転生農民、魔王軍にスカウトされる
コテット
第1話 畑は俺の全てです
「今年もいい出来だ……!」
俺――リクは、たっぷりと汗をかいた額を腕で拭いながら、広がる畑を見渡した。
青々と茂る野菜たちが、陽光を浴びて生命力を振り撒いている。その様子は何度見ても心を打つ。

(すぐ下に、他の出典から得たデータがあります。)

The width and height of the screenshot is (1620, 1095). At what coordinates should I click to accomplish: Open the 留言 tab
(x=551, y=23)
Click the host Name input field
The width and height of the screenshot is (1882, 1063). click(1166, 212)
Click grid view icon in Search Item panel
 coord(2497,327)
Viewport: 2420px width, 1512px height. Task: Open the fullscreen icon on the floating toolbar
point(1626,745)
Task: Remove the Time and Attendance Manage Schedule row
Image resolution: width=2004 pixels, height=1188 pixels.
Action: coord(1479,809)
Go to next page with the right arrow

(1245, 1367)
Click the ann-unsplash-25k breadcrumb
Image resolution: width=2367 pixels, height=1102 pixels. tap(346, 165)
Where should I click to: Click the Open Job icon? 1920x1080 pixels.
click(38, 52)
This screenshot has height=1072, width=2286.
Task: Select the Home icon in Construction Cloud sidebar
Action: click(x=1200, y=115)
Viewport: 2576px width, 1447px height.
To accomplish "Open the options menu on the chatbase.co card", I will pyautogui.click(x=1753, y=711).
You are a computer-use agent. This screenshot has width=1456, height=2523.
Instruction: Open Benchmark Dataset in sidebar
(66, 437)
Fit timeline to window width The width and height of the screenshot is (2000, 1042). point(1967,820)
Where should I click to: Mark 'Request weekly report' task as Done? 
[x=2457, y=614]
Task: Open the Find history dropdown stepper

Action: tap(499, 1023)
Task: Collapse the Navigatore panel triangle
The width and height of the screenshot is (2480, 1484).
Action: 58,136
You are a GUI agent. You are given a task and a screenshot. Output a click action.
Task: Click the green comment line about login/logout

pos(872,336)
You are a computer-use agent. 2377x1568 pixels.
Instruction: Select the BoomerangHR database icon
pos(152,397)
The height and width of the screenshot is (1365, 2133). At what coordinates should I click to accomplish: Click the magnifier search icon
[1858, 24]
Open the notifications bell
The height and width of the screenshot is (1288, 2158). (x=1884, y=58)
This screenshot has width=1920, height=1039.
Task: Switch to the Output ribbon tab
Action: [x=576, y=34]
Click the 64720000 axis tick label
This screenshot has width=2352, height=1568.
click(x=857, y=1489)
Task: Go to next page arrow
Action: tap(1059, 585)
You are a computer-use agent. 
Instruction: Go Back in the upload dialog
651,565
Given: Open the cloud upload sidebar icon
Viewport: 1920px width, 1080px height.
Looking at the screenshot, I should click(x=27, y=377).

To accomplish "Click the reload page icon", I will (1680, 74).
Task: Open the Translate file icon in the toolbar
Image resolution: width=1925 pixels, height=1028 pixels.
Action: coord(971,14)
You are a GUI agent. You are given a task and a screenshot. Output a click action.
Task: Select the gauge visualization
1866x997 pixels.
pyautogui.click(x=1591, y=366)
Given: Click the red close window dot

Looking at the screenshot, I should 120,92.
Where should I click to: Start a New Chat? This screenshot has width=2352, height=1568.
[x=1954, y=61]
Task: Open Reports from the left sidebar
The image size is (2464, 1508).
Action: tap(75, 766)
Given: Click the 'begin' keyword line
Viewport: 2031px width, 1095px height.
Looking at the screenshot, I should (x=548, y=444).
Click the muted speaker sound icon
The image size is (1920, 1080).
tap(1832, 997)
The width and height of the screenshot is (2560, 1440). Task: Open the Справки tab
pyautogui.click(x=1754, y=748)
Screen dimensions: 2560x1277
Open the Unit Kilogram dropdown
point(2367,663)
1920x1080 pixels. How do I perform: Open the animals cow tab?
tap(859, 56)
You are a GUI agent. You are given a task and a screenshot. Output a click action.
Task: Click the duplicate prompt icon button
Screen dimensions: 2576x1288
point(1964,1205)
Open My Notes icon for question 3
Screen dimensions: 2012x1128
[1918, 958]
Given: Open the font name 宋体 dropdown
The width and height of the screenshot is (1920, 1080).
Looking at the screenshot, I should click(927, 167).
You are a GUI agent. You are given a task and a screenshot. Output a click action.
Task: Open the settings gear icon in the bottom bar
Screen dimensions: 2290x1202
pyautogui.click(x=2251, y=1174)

俺はこの世界に転生してからずっと、ここ辺境の小村で農民をしている。
前世は日本のしがない農学部の学生。気が付いたら馬車もろくに通らないような小さな村で目を覚まし、いつの間にか畑が俺の生きがいになっていた。
剣も魔法も才能ゼロ。
ステータスを測る水晶も、俺の数値を見た瞬間に薄暗く曇ったっけ。村の人間に同情されたのを今でも覚えている。
――だが。
「畑だけは、誰にも負けねぇぞ……!」
種を蒔き、土を耕し、肥料を選び、雑草を抜き、害虫を追い払う。
その繰り返しを三年。
今じゃ村一番、いや十里先の村の誰と比べても負けない自信がある。
作物は大きく瑞々しく、香り高く、甘味が濃い。
村の子供たちは俺の野菜を奪い合うし、村長は俺に毎週晩餐の素材を注文してくる。
……ただの農民だが、それがちょっとだけ誇らしかった。
「よし、今日は村の広場で即売会だ。みんな喜ぶだろうな」
収穫カゴを担ぎ上げた瞬間――。
突然、背筋が凍るような気配が畑を覆った。
「――ほう。ここが、あの噂の畑か」
聞き覚えのない、低く響く声。
振り返れば、そこに立っていたのは、常識を遥かに超えた存在だった。
二メートルを優に超える長身。全身を黒い鎧で覆い、その隙間から禍々しい紅の魔力が吹き出している。
兜の奥で、光る二つの瞳がこちらを見下ろしていた。
「な……な、なんですかあんた!」
情けなく後ずさる俺に、その騎士は不気味に首を傾げた。
「余の名はグレイオ。魔王直属、黒竜将軍と呼ばれている。人間よ――いや、リク・タカナシ。お前を魔界へ招待しに来た」
「…………は?」
招待?
今この場で、完全に言葉を理解できなかった。
だが、次の瞬間――俺の体はふわりと宙に浮いた。
「ひぃぃぃぃぃい!? ま、待って、何これ!? 地面が! 畑が! 俺の野菜がー!!」
ばさばさと風が巻き上がる。
いつの間にかグレイオの背後に巨大な黒い翼が広がっていて、それが俺を軽々と攫い上げたのだ。
視界の端で、俺の大切な畑がみるみる遠ざかっていく。
村人たちがぽかんと口を開け、畑に立ち尽くしているのが見えた。
「待ってくれ! 俺の畑! まだあの大根の収穫が……!」
必死に手を伸ばしても、もう届かない。
「心配するな。お前の畑仕事――いや、その才能を、余は存分に買っているのだ。魔界でも、好きなだけ畑を耕せ」
そう言ったグレイオの声は、なぜか妙に嬉しそうで。
……このときの俺はまだ知らなかった。
この“連れ去り”が、魔族と人間の長い争いを終わらせる小さな一歩になることを。